Here is my query for the node and relationship creation with all the labels and their properties.
:auto using periodic commit 5000 load csv with headers from "file:///data.csv" as line merge (s:State{name:line.State}) merge (p:Product{ProductId:line.ProductId,Price:tofloat(line.ProductPrice),ProductName:line.ProductName}) merge (c:Category{Category:line.Category}) merge (cr:CategoryRollUp{CategoryRollUp:line.CategoryRollUp}) merge (cu:Customer{CustomerId:line.CustomerId,Grouping:line.NewGrouping}) merge (cu)-[:InteractsWith{Date:date(line.TransactionDate),Month:line.Month,EventScore:tofloat(line.EventScore),Event:line.Event,Quantity:toInteger(line.QtySold)}]->(p) merge (s)-[:HasUser]->(cu) merge (c)-[:HasProduct]->(p) merge (cr)-[:HasCategory]->(c)
I have tried creating a constraint on the Price property of the Product Label but certainlt that is not unique so it showed me an error.
Can you guide me in creating contraints for the same?
Hii there, I have created a unique id constraint by following the link you shared after adding a uuid property to the Product node.
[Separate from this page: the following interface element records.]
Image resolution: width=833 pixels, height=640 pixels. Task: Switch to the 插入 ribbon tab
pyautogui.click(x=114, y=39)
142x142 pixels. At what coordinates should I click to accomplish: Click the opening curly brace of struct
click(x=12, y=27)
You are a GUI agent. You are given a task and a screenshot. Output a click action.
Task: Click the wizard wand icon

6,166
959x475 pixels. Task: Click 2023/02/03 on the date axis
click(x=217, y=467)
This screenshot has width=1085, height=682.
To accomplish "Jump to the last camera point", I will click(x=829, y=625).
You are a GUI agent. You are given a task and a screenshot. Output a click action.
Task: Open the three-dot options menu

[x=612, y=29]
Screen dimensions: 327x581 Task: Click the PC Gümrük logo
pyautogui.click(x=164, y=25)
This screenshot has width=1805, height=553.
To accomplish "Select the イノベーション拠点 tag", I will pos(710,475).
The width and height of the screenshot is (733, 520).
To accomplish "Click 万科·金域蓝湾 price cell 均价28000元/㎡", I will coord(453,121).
The code and screen grab for the same is here:
match(p1:Product) SET p1.uuids = apoc.create.uuid() return p1.uuids
I think it's because of your Cypher request, it's doing several Merge at the same time. On my projects, I have at least 2 requests:
one to merge nodes from a batch
one to merge relations from a batch
and I call them several times and I can create thousand of nodes and relations in a few seconds:)
Do you currently have your data in the same CSV file? So you use a single line to get everything you need, how many times does it take to create all the nodes and relationships?
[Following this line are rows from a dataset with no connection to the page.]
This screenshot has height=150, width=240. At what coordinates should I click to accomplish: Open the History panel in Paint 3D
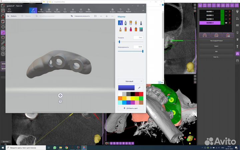pyautogui.click(x=129, y=10)
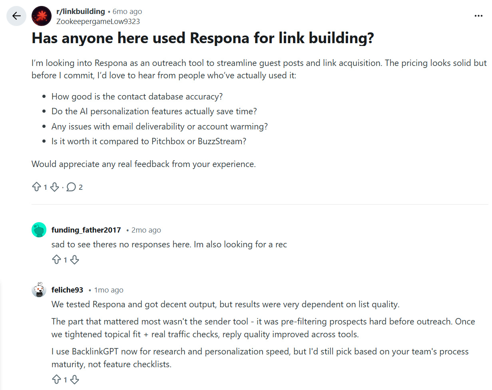Open feliche93's user profile
The width and height of the screenshot is (492, 390).
click(x=67, y=290)

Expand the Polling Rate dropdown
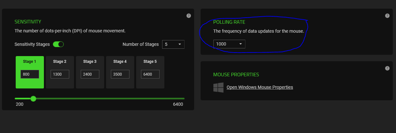[x=229, y=44]
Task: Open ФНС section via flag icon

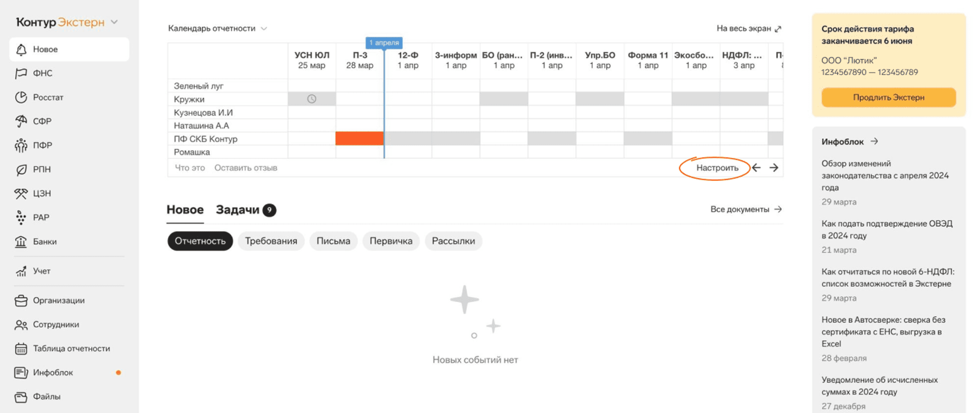Action: tap(21, 74)
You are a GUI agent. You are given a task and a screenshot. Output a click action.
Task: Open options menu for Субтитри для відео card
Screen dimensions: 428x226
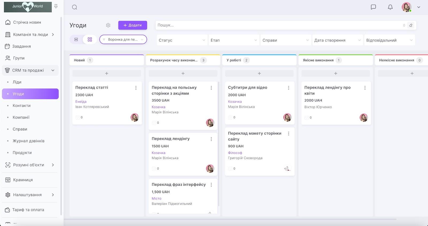[288, 88]
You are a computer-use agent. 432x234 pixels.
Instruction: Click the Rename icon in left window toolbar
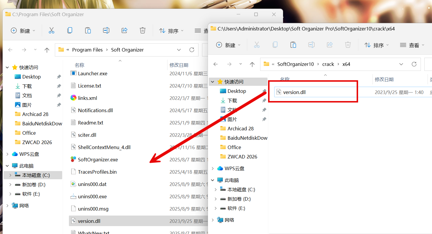106,30
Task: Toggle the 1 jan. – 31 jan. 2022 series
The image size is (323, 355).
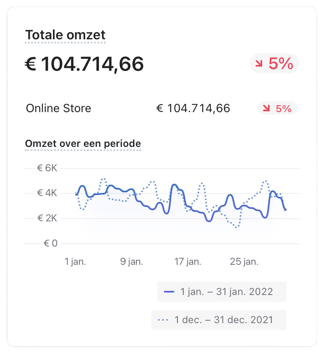Action: coord(222,292)
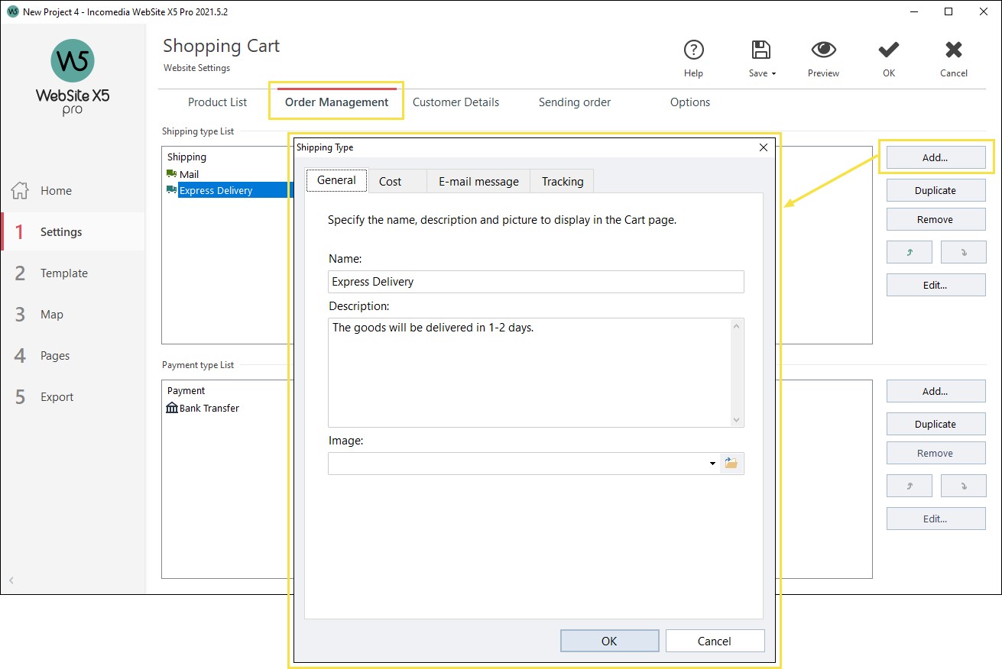Click the Cancel X icon
This screenshot has width=1002, height=669.
(x=953, y=49)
I have no issue with the node and relationship creation query with that query I am able to make around 100000 nodes and 1.7 million relationships in 9 minutes but I am having issue with the following read type query:
match(p1:Product) with p1 limit 5000 match(p1)<-[:HasProduct]-(c:Category)-[:HasProduct]->(p:Product) where tofloat(p.Price)>0.5 tofloat(p1.Price) and tofloat(p.Price)<2 tofloat(p1.Price) with p1, collect(p)[..3] as products return p1.ProductId, [product in products | product.ProductId] as pid
With only 5000 products it took around 15 minutes to return and there are 87000 unique products
MATCH (p1:Product)<-[:HasProduct]-(c:Category)-[:HasProduct]->(p:Product)
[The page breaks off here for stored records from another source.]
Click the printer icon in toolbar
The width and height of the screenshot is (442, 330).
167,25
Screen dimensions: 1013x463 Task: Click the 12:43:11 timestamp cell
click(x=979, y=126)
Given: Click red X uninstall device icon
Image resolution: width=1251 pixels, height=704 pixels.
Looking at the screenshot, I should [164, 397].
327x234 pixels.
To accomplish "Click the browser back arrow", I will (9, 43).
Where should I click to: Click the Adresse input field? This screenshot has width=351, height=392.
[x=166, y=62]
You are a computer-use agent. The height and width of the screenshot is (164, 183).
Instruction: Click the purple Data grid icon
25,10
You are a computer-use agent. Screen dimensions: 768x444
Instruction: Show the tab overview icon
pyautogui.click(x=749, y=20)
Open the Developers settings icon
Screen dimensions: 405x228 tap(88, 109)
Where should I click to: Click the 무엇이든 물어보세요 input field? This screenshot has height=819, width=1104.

WHERE tofloat(p.Price) > 0.5 * tofloat(p1.Price)
AND tofloat(p.Price) < 2 * tofloat(p1.Price)
WITH p1, collect(p)[..3] AS products
RETURN p1.ProductId, [product in products | product.ProductId] AS pid
I have already set the initial and maximum heap size to 20 and 24GB respectively but still it is not running the query. I have a 7 node cluster on the server each with similar specifications.
I didn't use it at the moment, did you try to create a simple local database to test without Causal Clustering if the same query was taking the same time or not?